TheCorporateCounsel.net

June 25, 2018

Earnings Reports: “Fraudtastic 4?”

Last week, the WSJ reported that some companies may have found another way to be “creative” when it comes to reporting their results – and it’s attracted interest from SEC Enforcement. Here’s an excerpt:

Enforcement officials at the Securities and Exchange Commission have sent queries to at least 10 companies, asking the firms to provide information about accounting adjustments that could push their reported earnings per share higher, one person familiar with the matter said.

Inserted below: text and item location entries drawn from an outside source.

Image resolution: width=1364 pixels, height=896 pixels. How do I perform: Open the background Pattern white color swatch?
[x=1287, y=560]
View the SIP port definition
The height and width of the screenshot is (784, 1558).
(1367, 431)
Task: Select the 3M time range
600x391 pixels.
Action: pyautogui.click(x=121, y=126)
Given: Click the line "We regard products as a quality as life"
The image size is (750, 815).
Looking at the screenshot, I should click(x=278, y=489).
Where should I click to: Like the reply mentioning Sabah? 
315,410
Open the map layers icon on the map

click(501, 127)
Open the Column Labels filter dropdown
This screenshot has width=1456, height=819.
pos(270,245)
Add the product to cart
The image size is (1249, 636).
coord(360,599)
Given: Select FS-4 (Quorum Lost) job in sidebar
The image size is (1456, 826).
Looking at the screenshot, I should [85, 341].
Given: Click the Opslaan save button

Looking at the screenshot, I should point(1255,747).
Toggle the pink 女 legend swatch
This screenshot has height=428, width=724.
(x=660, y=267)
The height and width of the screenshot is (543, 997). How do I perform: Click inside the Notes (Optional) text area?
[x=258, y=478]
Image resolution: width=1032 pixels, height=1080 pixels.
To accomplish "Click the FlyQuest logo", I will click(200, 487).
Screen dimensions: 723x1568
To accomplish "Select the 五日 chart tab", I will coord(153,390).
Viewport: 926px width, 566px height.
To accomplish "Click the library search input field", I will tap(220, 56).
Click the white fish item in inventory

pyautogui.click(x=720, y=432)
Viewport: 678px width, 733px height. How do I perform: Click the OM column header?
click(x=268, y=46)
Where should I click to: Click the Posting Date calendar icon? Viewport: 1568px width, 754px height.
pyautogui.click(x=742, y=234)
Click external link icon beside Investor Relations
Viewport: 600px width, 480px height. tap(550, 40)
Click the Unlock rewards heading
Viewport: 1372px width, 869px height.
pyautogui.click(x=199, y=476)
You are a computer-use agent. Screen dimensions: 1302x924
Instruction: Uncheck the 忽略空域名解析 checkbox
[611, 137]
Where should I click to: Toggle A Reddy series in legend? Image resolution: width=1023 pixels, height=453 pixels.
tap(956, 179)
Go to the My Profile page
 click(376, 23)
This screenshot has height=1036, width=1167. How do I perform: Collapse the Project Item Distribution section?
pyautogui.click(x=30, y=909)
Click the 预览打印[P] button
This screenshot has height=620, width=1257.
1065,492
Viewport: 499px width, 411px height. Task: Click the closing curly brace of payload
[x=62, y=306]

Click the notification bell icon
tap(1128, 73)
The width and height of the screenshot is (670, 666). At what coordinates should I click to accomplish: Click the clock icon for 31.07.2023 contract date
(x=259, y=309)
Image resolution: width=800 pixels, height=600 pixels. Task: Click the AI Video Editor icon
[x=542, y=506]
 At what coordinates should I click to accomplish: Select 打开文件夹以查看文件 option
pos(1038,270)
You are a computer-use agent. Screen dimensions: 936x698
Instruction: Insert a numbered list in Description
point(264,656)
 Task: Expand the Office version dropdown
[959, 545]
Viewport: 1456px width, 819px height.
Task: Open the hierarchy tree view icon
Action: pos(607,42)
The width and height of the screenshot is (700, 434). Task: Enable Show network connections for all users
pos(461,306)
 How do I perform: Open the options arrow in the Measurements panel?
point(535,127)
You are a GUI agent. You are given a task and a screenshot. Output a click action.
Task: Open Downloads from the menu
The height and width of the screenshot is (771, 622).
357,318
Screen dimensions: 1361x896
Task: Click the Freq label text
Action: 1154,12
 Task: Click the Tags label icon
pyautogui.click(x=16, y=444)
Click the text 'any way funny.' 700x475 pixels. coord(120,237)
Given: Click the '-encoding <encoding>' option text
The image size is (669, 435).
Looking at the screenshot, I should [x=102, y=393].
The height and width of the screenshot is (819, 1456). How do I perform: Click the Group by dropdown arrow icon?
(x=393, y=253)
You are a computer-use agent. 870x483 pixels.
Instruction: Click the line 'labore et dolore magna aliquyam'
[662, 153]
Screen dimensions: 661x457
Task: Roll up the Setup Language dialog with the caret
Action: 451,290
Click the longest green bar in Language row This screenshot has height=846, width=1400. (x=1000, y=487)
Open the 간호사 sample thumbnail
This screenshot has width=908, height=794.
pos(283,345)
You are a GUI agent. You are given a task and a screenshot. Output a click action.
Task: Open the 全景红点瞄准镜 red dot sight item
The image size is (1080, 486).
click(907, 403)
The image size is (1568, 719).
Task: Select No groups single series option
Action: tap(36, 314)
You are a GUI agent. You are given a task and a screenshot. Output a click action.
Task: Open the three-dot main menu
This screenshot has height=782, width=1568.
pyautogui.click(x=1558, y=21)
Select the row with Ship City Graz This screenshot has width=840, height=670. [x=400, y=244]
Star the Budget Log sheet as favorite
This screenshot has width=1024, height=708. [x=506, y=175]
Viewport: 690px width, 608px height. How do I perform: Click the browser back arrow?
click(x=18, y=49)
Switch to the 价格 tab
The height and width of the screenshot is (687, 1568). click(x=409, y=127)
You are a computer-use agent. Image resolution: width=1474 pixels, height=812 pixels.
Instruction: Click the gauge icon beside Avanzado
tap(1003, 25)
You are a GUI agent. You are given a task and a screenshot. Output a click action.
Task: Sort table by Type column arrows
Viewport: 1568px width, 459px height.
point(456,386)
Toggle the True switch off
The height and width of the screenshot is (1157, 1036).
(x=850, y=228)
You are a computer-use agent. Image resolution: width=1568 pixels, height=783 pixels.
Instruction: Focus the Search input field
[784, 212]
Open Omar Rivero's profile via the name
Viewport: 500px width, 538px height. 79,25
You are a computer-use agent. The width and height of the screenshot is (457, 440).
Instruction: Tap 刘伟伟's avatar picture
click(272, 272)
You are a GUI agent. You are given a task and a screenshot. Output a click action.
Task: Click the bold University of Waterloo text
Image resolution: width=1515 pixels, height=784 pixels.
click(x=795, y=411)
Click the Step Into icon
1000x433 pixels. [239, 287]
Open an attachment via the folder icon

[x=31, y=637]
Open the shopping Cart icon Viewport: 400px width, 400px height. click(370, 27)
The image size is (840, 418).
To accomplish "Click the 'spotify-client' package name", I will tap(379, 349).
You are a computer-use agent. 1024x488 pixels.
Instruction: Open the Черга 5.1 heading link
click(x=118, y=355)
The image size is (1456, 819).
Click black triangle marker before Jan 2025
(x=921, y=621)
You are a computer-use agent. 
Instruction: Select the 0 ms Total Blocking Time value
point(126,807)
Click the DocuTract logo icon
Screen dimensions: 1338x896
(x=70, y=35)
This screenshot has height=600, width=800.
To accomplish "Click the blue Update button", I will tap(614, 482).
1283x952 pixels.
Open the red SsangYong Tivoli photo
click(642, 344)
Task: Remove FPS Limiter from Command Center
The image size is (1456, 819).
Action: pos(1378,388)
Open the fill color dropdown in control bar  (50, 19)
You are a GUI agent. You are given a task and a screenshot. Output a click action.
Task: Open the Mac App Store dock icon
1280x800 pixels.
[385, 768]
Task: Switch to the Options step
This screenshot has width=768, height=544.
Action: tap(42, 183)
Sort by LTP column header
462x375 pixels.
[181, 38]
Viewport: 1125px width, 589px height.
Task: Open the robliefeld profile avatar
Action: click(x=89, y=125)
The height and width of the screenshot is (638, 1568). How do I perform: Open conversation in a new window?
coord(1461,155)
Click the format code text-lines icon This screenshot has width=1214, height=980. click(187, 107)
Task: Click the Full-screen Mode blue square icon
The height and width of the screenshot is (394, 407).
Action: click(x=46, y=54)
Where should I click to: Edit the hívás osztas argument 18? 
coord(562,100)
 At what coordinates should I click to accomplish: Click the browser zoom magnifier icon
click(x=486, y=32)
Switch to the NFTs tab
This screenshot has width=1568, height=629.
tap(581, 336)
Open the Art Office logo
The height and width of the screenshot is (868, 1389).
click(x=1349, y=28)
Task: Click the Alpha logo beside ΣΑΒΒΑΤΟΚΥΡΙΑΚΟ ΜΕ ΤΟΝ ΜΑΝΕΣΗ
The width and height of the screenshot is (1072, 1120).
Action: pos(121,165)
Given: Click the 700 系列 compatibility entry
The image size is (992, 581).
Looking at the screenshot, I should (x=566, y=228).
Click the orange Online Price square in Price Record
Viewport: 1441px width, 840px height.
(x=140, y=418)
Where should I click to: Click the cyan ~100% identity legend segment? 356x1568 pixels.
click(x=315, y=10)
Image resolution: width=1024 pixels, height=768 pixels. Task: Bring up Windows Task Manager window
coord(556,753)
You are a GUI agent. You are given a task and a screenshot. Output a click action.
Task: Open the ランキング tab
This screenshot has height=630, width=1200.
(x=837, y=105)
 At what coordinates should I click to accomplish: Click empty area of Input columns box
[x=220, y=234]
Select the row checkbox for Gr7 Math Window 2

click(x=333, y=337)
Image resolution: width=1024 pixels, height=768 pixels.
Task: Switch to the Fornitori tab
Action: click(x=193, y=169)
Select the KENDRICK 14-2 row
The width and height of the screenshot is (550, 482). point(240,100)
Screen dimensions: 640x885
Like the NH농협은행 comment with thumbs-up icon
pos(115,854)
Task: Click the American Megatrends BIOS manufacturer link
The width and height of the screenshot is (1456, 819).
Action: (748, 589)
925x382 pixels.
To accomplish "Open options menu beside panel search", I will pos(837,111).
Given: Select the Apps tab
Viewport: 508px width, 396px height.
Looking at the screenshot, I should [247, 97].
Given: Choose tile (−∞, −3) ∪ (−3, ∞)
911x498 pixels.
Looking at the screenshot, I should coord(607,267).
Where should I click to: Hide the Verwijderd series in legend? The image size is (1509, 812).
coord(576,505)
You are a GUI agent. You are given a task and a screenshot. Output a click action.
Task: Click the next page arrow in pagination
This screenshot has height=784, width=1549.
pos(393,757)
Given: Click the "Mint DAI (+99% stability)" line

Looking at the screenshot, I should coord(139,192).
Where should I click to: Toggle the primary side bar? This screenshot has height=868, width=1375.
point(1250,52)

The queries follow the release of an academic paper that found evidence of companies nudging up earnings results. The academic research found the number “4” appeared at an abnormally low rate in the tenths place of companies’ earnings per share. Reporting that figure as “5” or higher allows a firm to round up its earnings per share another cent. For instance, a company with earnings of 55.4 cents a share would round to 55 cents a share, while a company with earnings of 55.5 cents a share would round to 56 cents.

What’s kind of puzzling is how long it’s taken for this alleged practice to draw attention from regulators. Warren Buffett actually raised this issue – and cited the study referenced in the WSJ article – at the 2010 Berkshire-Hathaway annual meeting.

Board Oversight: Updating Caremark for the #MeToo Era?

We’ve previously blogged about the increasing focus on the board’s oversight responsibilities in the area of sexual harassment. This Cleary Gottlieb blog  suggests that the principles underlying Delaware’s Caremark doctrine might well provide the basis for an expanded concept of what’s required of corporate boards in the #MeToo era. This excerpt explains:

Chancellor Allen anticipates today’s business challenge for directors by expressly premising his holding on moral considerations: “one wonders on what moral basis might shareholders attack a good faith business decision of a director as ‘unreasonable’ or ‘irrational’” (emphasis added). That is not to say that the Caremark opinion suggests that moral failures should be a basis for director liability.

Rather, the Caremark opinion suggests that the standard for director liability should in some way reflect the moral issues at stake: asking whether there is a moral basis for the courts to hold directors liable for not ferreting out an obscure compliance failure that results in a modest financial penalty is also by implication asking whether there is a moral basis for the courts to not hold directors liable for turning a blind eye to issues of great political, social or cultural consequence.

For those who consider social issues as being beyond the responsibility of corporate boards, the blog cautions that Caremark’s “duty of attention” may provide the moral basis for judging directors based on how they deal with these issues.

Cybersecurity: What to Think About When Buying Cyber Insurance

Earlier this year, we blogged about efforts by some of the nation’s largest companies to get into the cyber insurance game. Now this Wachtell memo has some advice for those on the buy side about what they should consider when shopping for coverage. This excerpt addresses coverage for “preexisting conditions”:

Companies should understand whether a policy will restrict coverage for breaches stemming from conditions existing at the time the policy is purchased. While sometimes explicit, such limitations can also be implicated through the use of a “retroactive date” for the start of coverage. As some cyber events are caused by a latent, sometimes long-existing, vulnerability in a company’s infrastructure, this type of carveout could result in a significant gap in coverage.

Other topics include coverage of third party claims, the need to ensure that policy provisions are consistent with cyber-incident response plans, & coverage for data under the control of third parties.